The resolution by Assemblyman Marc Levine (D-Greenbrae) comes on the heels of new cases reported in the state Capitol, including a positive test result earlier this week for a vaccinated legislator.
“No other job has people locked up in a room for two weeks,” Levine said, referring to the expected marathon meetings on the Assembly floor before final adjournment of the Legislature on Sept. 10. “There’s only one bathroom off the chamber. There’s only one place to get coffee off the chamber. Even if we don’t get sick, we can be carriers.”
Last month, a dozen members of the California Legislature refused repeated requests by The Times to disclose their COVID-19 vaccination status. Eleven of the lawmakers were Republicans, totaling almost 40% of all seats held by GOP members.
Levine said he was informed last Friday by Assembly administrators that he had come into close contact with someone who tested positive for the virus, a notification that came only a few hours after he had visited his 88-year-old father, who Levine said has been diagnosed with both cancer and Parkinson’s disease.
“I was angry,” he said. “There’s more that we can do to protect ourselves.”
Officials have reported five coronavirus cases in the Assembly since Aug. 12. On Monday, Assemblyman Kevin McCarty (D-Sacramento) confirmed he had tested positive after being fully vaccinated.
“I’m doing very well. Very mild cold-like symptoms,” McCarty said in a message posted on Twitter.
Levine’s House Resolution 71 states that Assembly members would have to present either documentation of having received “at least one dose of a COVID-19 vaccination” or “evidence of a disability or medical condition” that prevents them from being vaccinated.
Assembly members suspended under the proposal would forfeit their salary until they complied with the directive.
The proposal makes no accommodations for religious exemptions, unlike a mandatory vaccination policy for Assembly staff members announced last week by Assembly Speaker Anthony Rendon (D-Lakewood). But Levine’s resolution, like the staff directive, would require individuals to take action by Sept. 1.
Both legislative houses have ramped up regular coronavirus testing. Vaccinated legislators and key staff members are tested twice a week, though some will be tested more frequently beginning next week.

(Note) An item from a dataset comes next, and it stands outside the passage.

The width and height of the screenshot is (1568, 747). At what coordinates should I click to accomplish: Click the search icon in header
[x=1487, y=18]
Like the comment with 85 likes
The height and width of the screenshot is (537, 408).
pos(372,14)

In the Assembly, those who do not provide proof of vaccination must be tested daily. Journalists who cover proceedings at the state Capitol were told last week that they, too, must provide proof of a recent negative COVID-19 test for entry into parts of the legislative chambers, regardless of their vaccination status.

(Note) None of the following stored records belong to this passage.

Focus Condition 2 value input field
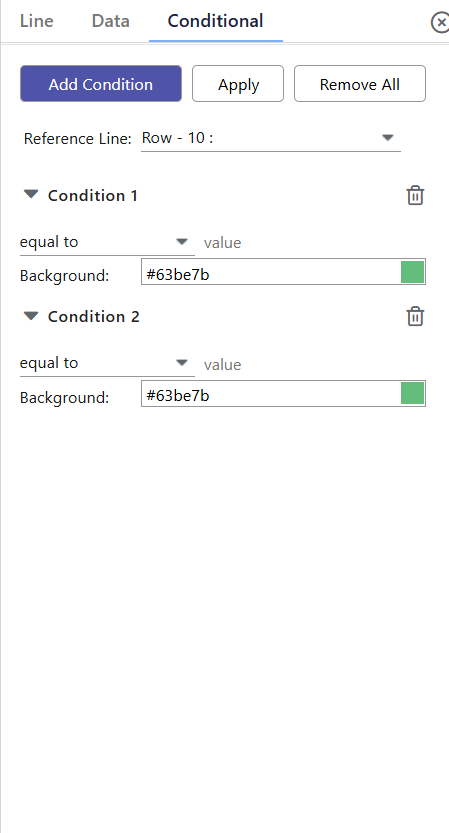This screenshot has width=449, height=833. pyautogui.click(x=314, y=364)
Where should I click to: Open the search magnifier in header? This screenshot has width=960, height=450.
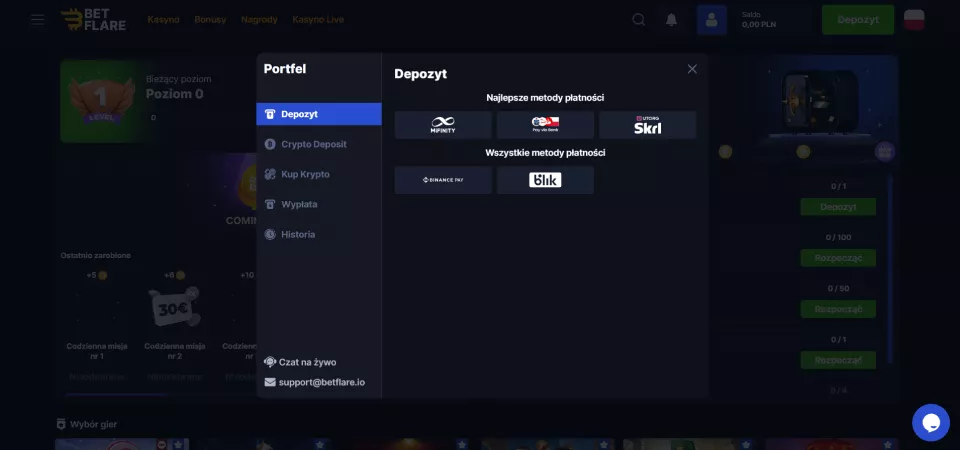tap(639, 20)
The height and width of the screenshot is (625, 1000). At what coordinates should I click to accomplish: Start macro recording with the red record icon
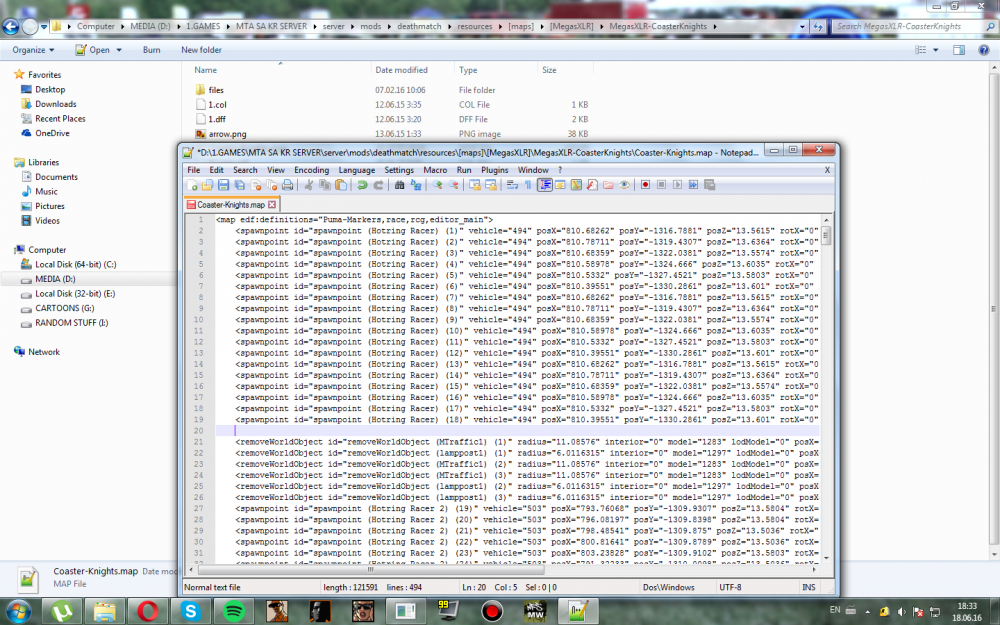tap(646, 185)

Masks have been mandatory for lawmakers, staff members and the public while in legislative offices or the state Capitol, but an internal memo last week from Senate Secretary Erika Contreras noted problems with compliance.
“We have received reports that masking policy is not being consistently practiced in some offices,” Contreras wrote in the memo dated Aug. 17. “This behavior can easily result in transmission of and exposure to COVID-19, which results in not only illnesses but also the required quarantine of impacted senators and staff.”

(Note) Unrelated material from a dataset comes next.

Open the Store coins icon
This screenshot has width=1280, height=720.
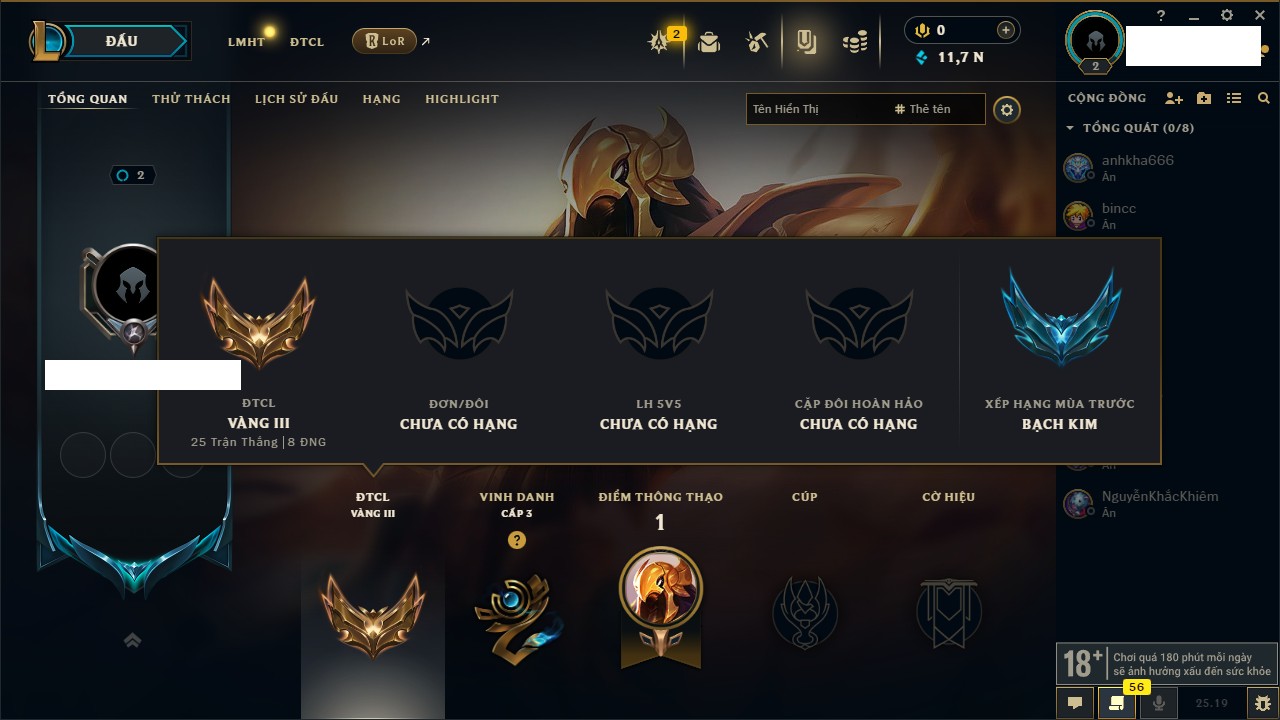[x=854, y=41]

Suspending legislators would be a sharp public rebuke and could potentially affect the fate of hundreds of bills that remain under consideration. Both the Assembly and state Senate created rules in 2014 to allow the suspension of legislators, following bribery and corruption charges against two members of the Senate and an election law violation by a third senator.
Levine said he decided against riding in a car last week with a colleague who he believes isn’t vaccinated, though he declined to name the individual. He said he has decided not to see his parents during the last two weeks of the Legislature’s session, given his concerns about possible exposure while working in Sacramento.
“The dangers to our health make this very serious move worthy of our consideration,” he said.